**Reading text**
════════════════

During an argument a couple years ago, the woman I was arguing with told me that I was not making her happy, she probably had a point because I was an ice cube back then. My response got me the most puzzled look I’d ever seen, followed by the dirtiest look I’ve ever seen. “It’s not my job to make you happy. Can’t nobody do that but you.” Luckily, she was a pacifist, so, I live to tell this story.
I’ll be honest, that wasn’t something I thought about; I blurt things out all the time without realizing why I said them, sometimes not even realize I said them in the first place. This was one of those things. In all honesty, the only thing, at the time, that made sense about the argument itself, was that the argument really didn’t make sense and it made me frustrated. Luckily that one statement ended that because neither of us knew what to say after that, and I didn’t really know if I should apologize. But those words stayed in mind for hours until it hit me that I had stumbled onto something.
I’d often heard the words, happiness begins with you – I’d also listened to countless couples who swear that their significant other makes then so happy. And, as often happens, if you were able to follow up with them during divorce or breakup or the violence that followed. They either didn’t know what they were talking about or they were willingly fooling themselves.
I also hear about how happy people are with this n that, until they get tired of it and it goes in the garage or some place else, never to be seen again… unless it makes a good story.
But the reality is – No one can make you happy in any situation. There are moments of so-called bliss. These are moments when you decide that you are happy with whatever it is the person is telling you or doing, or with the things you have, places you are. You decide. Since those words left my lips, however, I’ve come to realize that even in the worst moments of our lives we can choose moments of happiness for ourselves.
One of the ways I have come to realize this is – I am boring – to most people, that’s how it would appear. I don’t go wild for parties, in fact they bore me to tears because I typically don’t know what to do at parties; going out tends to be ok until I see people looking at me funny if I’m out an about by myself and not partnered up like everyone else; World traveling may be fun some day, but right now I’d rather focus on getting out of the late bloomer stage on focus on being a good entrepreneur and build something meaningful – but no matter how many structures there are it is still just land to me; and peopling – well, we all have our likes and dislikes; people make me nervous because I don’t really know how to socialize. I can talk. I like people. But, a full blown conversation with me will have lots and lots of holes and misunderstanding (unless we’re talking about space, Bible, or something I can take apart).

════════════════

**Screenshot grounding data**
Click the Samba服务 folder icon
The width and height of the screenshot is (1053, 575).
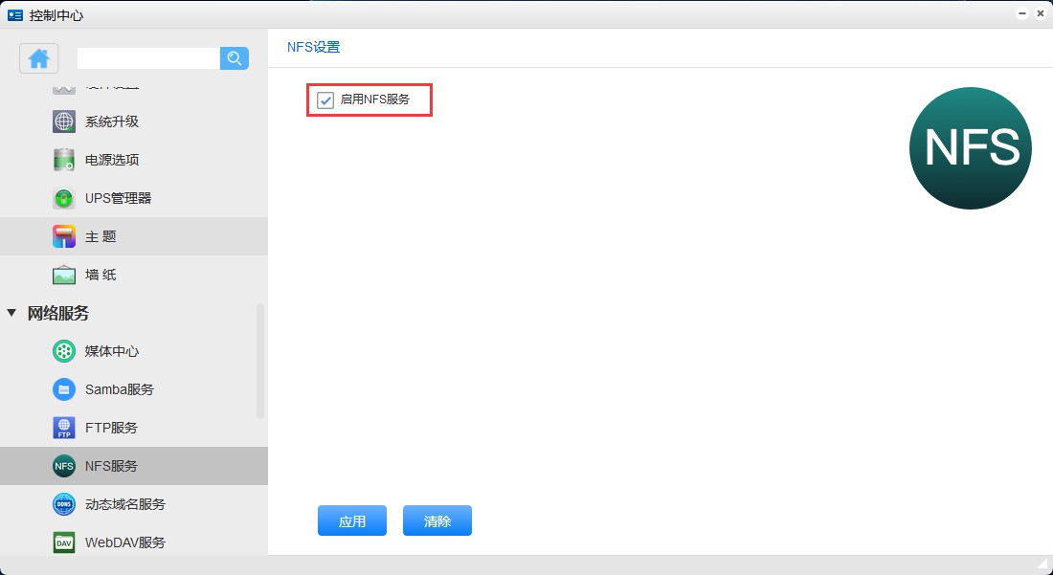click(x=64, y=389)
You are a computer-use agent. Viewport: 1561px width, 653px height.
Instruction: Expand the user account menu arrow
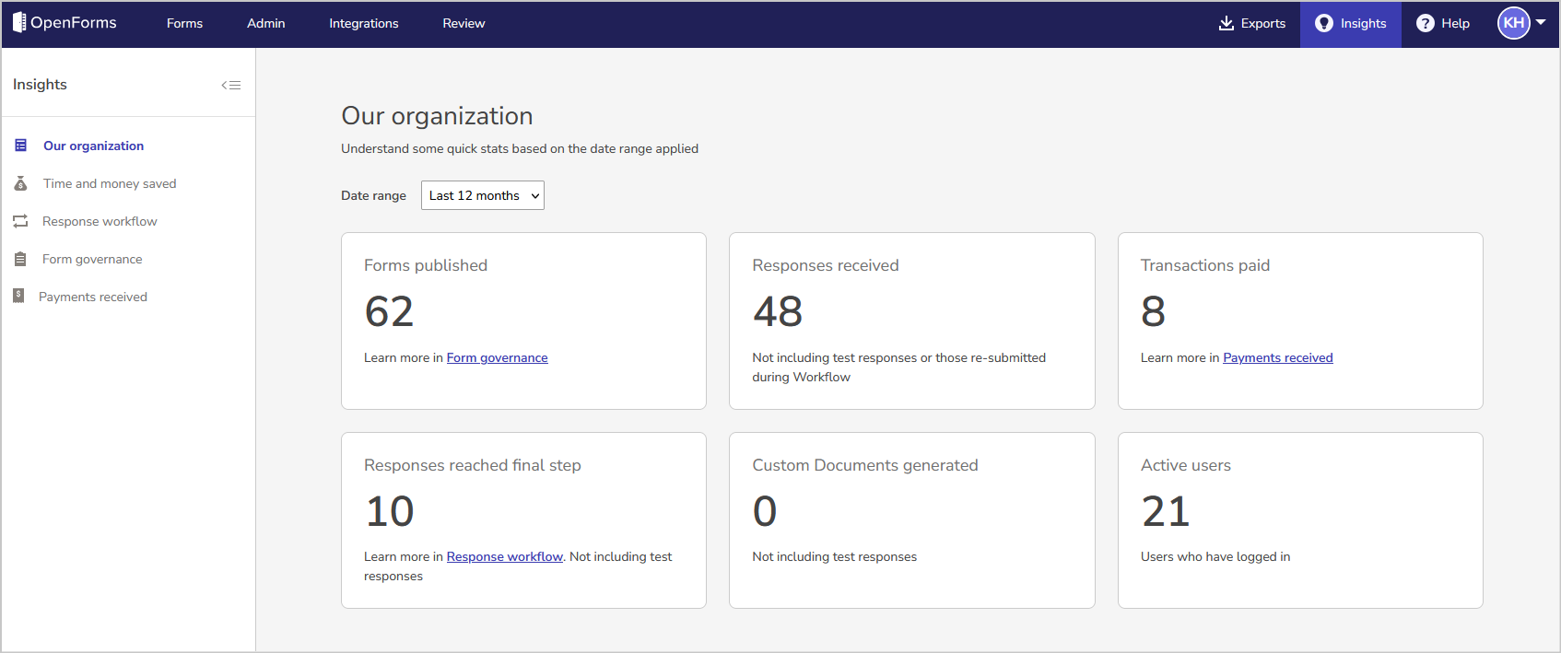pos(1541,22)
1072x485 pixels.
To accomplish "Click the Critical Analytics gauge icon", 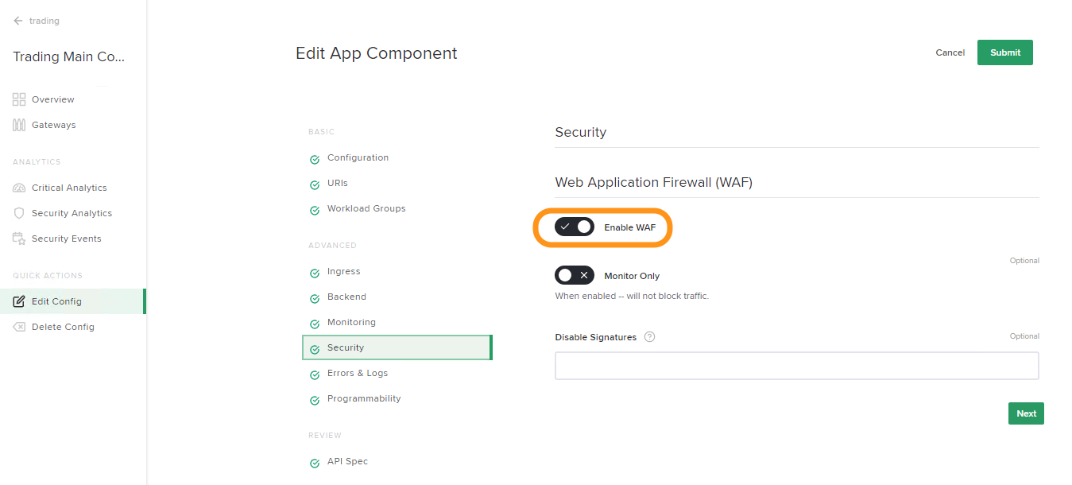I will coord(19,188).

════════════════

**Tasks to carry out**
**1.** In the essay on happiness, which subjects does the writer list as exceptions to conversations full of holes and misunderstanding?
**2.** Reproduce the passage of the essay on happiness starting at "I’d often heard" and ending at "a good story.".
**3.** Rewrite the paragraph of the essay on happiness that begins "But the reality is" in a shorter form, keeping its main points.

**List of answers**
**1.** Space, the Bible, or something the writer can take apart.

**2.**
I’d often heard the words, happiness begins with you – I’d also listened to countless couples who swear that their significant other makes then so happy. And, as often happens, if you were able to follow up with them during divorce or breakup or the violence that followed. They either didn’t know what they were talking about or they were willingly fooling themselves.
I also hear about how happy people are with this n that, until they get tired of it and it goes in the garage or some place else, never to be seen again… unless it makes a good story.

**3.** No one can make you happy in any situation. So-called moments of bliss come when you decide to be happy with what a person says or does, or with the things you have and the places you are. Even in the worst moments of life, people can choose moments of happiness for themselves.